→ **Records for the exercise**
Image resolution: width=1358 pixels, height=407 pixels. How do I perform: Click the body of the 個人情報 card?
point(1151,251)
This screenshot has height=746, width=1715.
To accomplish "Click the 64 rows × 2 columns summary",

* * *

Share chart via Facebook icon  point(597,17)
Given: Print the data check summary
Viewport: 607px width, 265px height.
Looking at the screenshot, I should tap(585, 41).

→ **Exercise**
Among the entries above, locate the lines containing "Image resolution: width=1358" and "the 64 rows", and transcribe exactly those two lines and all lines between.

→ **Result for this task**
Image resolution: width=1358 pixels, height=407 pixels. How do I perform: Click the body of the 個人情報 card?
point(1151,251)
This screenshot has height=746, width=1715.
To accomplish "Click the 64 rows × 2 columns summary",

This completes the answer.